• WHAT YOU SHOULD DO:
Please state how many of the lines below contain the word "icon". Give only the number.

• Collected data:

================

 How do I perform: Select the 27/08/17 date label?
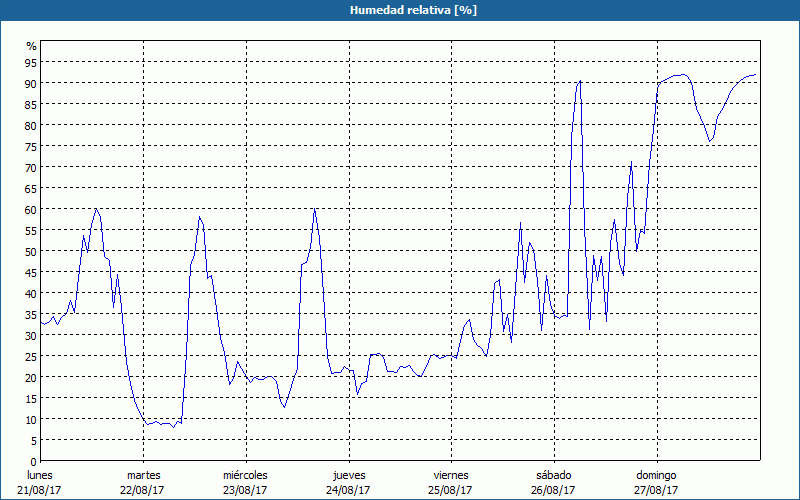[x=656, y=490]
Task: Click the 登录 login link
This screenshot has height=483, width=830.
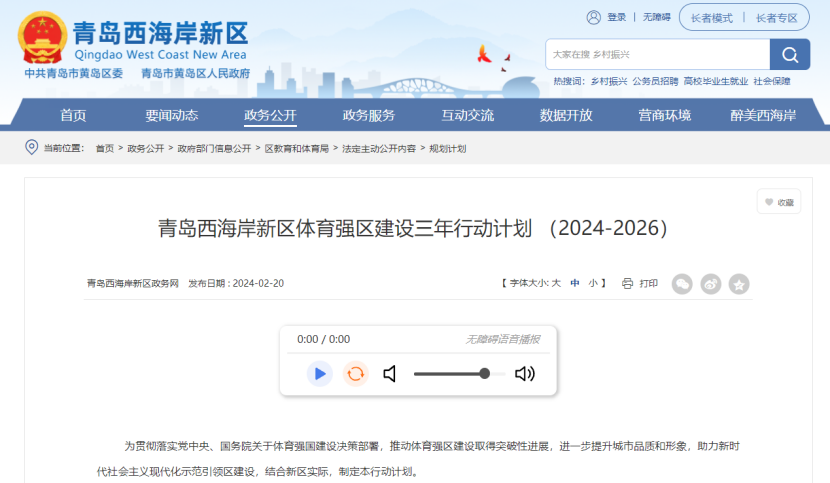Action: (x=616, y=18)
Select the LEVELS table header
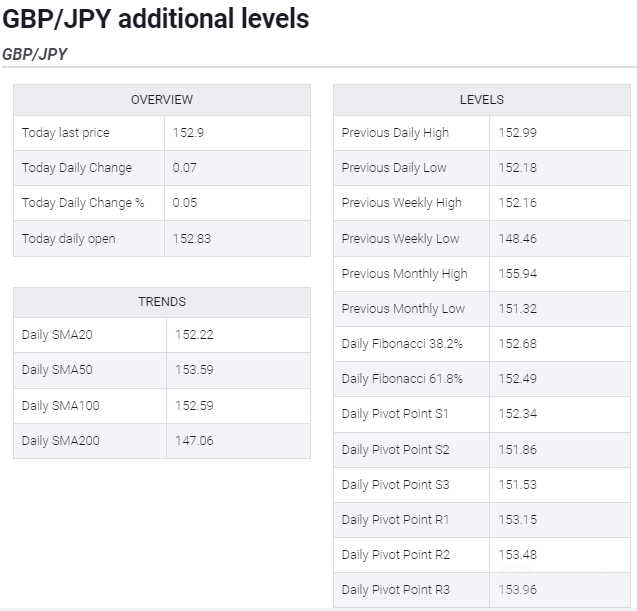This screenshot has width=637, height=611. tap(482, 100)
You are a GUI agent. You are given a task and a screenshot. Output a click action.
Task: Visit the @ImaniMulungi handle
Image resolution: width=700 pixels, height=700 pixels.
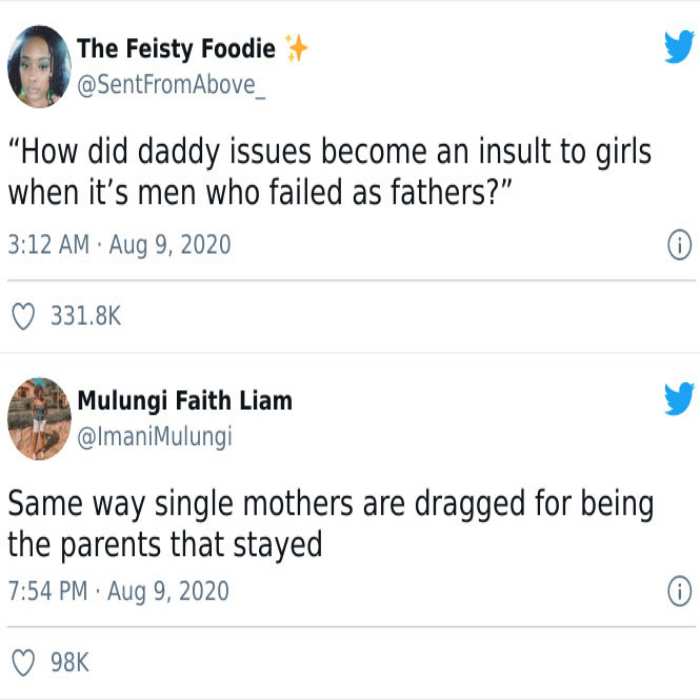click(154, 436)
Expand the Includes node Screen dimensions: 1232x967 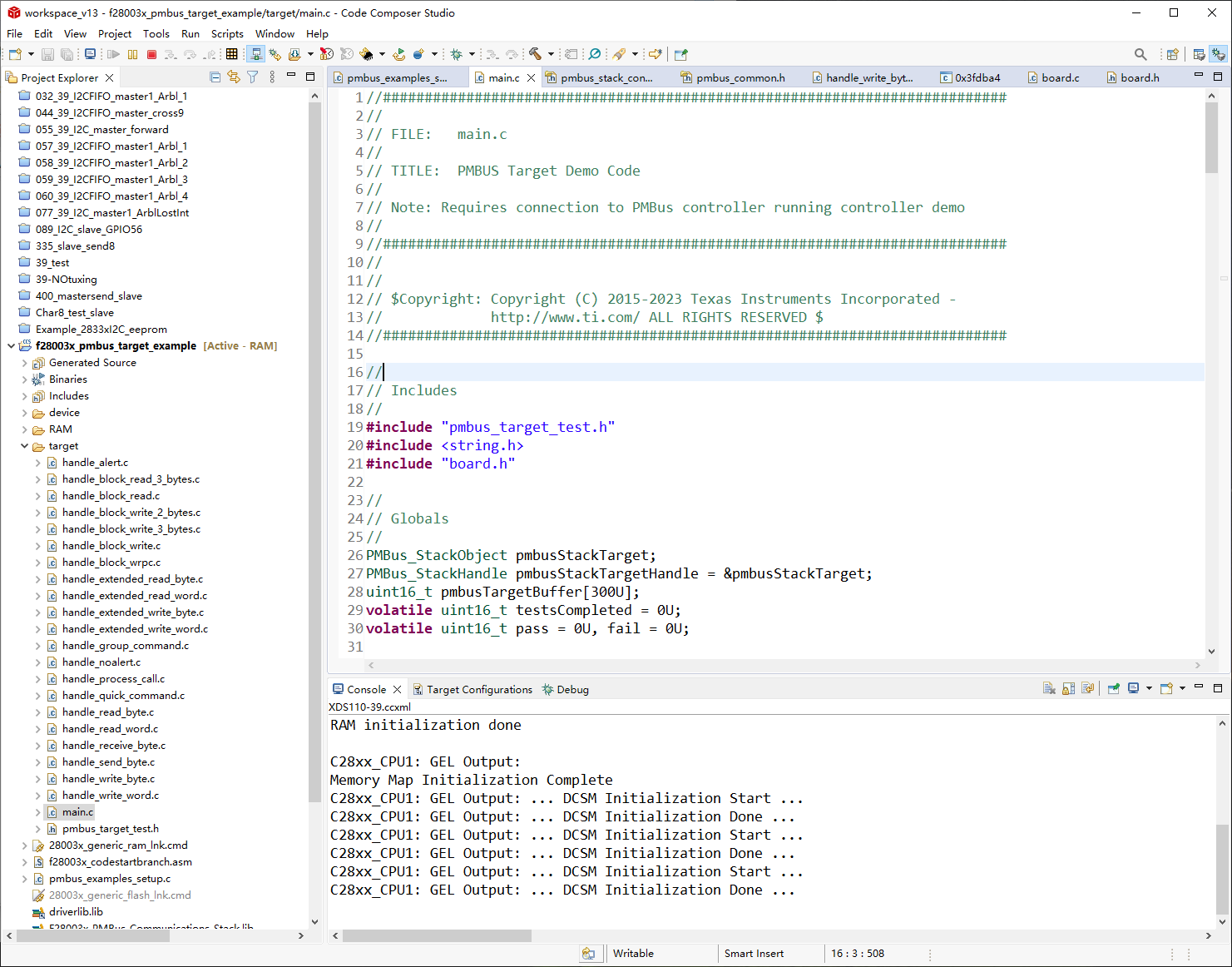(24, 396)
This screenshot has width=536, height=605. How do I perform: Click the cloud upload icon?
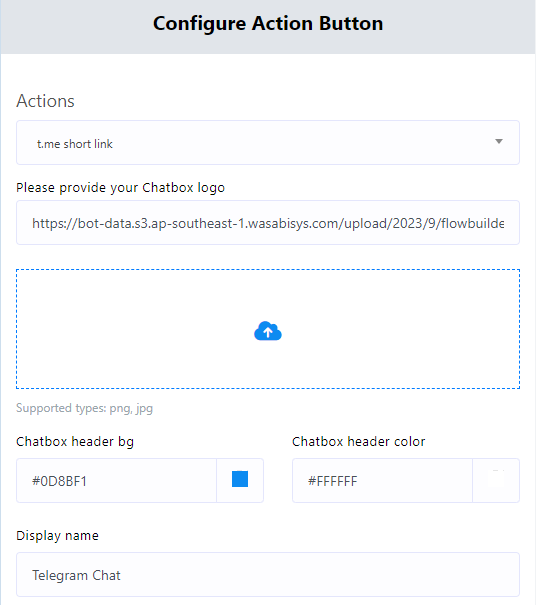tap(268, 331)
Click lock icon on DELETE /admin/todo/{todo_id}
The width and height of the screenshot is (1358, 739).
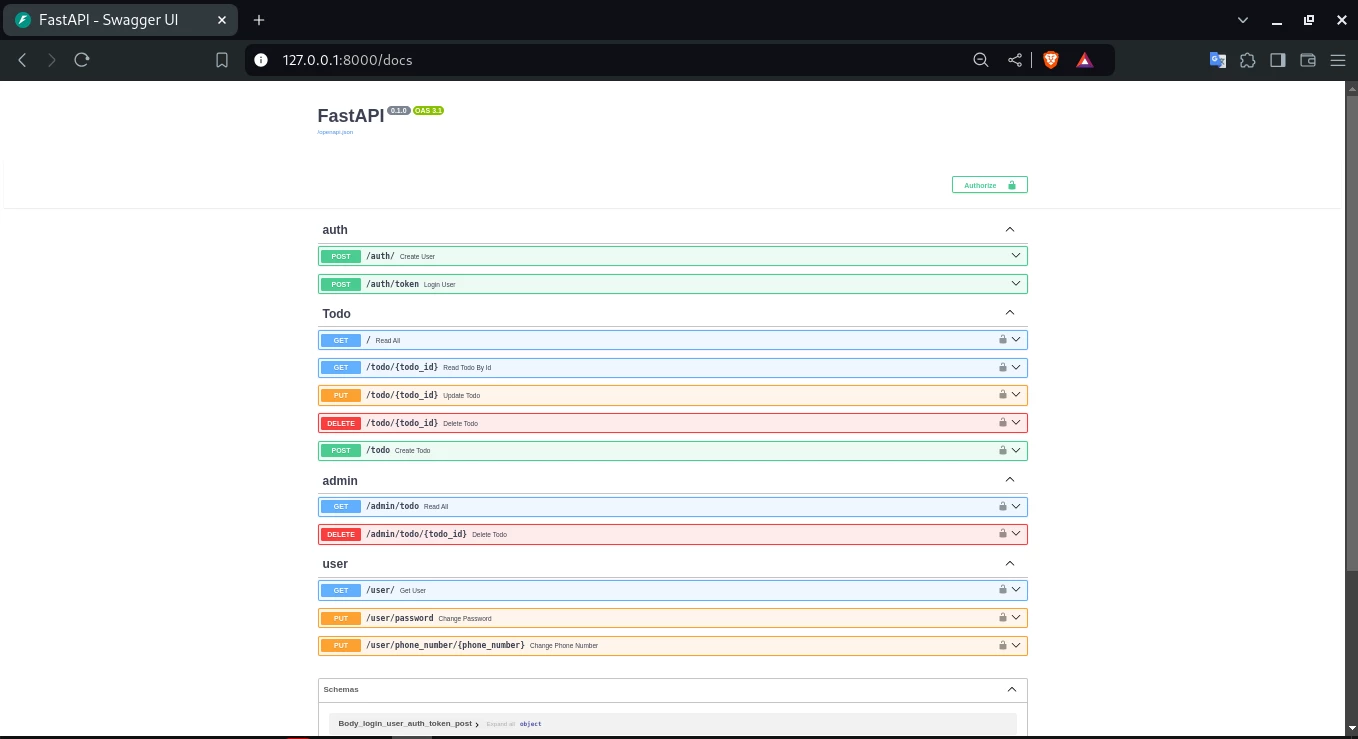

================

• SOLUTION FOR THIS TASK:
2